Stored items
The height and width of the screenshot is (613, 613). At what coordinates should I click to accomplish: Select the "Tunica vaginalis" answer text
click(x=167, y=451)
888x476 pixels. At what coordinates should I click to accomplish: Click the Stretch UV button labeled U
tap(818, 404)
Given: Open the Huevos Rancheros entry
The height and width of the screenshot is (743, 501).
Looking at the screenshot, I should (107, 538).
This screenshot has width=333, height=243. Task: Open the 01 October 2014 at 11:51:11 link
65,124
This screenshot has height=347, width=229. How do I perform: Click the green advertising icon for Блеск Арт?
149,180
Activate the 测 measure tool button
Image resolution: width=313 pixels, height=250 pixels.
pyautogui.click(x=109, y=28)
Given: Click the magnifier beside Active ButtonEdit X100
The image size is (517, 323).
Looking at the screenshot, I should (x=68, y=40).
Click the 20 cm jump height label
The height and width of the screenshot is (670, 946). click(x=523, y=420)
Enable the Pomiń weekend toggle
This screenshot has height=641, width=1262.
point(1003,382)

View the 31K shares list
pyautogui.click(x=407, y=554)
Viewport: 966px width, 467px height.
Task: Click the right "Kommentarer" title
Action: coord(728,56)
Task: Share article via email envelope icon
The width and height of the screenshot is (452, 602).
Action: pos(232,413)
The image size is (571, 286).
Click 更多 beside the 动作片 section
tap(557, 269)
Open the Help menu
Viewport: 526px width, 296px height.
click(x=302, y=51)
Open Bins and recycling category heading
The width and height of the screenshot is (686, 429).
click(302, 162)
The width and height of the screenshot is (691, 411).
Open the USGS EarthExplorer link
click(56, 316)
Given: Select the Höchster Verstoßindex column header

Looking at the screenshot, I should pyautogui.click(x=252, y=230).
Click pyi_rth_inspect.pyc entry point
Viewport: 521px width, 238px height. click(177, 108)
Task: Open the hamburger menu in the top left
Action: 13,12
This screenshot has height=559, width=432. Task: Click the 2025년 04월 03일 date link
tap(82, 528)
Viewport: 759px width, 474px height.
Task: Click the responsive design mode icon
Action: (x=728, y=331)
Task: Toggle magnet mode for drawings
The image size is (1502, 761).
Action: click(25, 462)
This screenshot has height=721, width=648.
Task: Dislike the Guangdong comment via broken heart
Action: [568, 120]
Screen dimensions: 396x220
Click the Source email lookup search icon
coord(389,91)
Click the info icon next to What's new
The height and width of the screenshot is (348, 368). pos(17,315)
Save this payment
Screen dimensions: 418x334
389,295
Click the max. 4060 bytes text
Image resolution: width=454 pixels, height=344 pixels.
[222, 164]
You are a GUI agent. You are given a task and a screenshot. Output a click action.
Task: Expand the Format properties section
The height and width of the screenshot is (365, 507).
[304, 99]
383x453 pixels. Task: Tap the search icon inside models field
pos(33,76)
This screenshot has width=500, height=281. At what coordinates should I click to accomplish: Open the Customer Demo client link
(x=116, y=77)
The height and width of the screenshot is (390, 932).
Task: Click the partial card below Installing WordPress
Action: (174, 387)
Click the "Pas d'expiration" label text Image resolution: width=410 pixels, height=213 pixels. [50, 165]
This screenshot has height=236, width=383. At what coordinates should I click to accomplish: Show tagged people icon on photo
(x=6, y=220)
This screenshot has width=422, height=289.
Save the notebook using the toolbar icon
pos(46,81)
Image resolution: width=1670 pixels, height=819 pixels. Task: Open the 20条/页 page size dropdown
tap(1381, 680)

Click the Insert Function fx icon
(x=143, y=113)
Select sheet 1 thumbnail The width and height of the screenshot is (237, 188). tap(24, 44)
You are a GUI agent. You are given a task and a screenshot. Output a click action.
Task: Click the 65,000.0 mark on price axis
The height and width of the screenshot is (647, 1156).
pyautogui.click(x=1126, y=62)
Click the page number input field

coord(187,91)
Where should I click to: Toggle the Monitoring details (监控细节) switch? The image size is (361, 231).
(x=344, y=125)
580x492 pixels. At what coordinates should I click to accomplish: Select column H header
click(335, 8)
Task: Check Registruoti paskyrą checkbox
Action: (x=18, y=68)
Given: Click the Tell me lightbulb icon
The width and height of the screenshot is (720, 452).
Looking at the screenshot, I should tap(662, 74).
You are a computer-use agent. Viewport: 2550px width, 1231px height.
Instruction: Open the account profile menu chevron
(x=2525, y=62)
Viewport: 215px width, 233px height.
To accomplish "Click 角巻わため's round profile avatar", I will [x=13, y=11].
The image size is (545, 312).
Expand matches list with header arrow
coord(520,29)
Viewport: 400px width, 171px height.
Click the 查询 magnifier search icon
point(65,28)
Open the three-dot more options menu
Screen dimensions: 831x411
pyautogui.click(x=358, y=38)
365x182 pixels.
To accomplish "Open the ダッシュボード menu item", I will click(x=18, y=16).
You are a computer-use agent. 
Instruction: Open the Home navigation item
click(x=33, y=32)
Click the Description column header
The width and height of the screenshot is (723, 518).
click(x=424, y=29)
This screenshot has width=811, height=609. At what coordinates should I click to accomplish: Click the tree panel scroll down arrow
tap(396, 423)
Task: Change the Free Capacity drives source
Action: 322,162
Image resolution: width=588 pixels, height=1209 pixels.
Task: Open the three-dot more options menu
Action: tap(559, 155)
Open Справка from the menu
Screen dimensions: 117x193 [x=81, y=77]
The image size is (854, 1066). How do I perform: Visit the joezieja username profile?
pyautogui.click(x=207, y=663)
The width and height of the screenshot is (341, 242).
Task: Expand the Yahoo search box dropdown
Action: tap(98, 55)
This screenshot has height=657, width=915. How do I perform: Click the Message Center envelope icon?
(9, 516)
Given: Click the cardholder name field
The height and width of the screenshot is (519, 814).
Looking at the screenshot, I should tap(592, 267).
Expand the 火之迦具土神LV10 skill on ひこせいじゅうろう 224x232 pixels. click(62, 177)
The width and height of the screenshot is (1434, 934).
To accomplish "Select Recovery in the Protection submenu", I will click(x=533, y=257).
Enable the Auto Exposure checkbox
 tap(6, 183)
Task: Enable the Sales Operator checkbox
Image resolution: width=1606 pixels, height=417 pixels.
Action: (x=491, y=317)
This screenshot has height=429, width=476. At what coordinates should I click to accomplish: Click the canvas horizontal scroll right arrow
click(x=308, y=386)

EXERCISE BRIEF: Up to and including the line that contains "Given: Click the magnifier", restate word for word every line of the entries, starting from the first.

EXERCISE SOLUTION:
The height and width of the screenshot is (613, 613). At what coordinates should I click to accomplish: Select the "Tunica vaginalis" answer text
click(x=167, y=451)
888x476 pixels. At what coordinates should I click to accomplish: Click the Stretch UV button labeled U
tap(818, 404)
Given: Open the Huevos Rancheros entry
The height and width of the screenshot is (743, 501).
Looking at the screenshot, I should (107, 538).
This screenshot has width=333, height=243. Task: Open the 01 October 2014 at 11:51:11 link
65,124
This screenshot has height=347, width=229. How do I perform: Click the green advertising icon for Блеск Арт?
149,180
Activate the 测 measure tool button
Image resolution: width=313 pixels, height=250 pixels.
pyautogui.click(x=109, y=28)
Given: Click the magnifier beside Active ButtonEdit X100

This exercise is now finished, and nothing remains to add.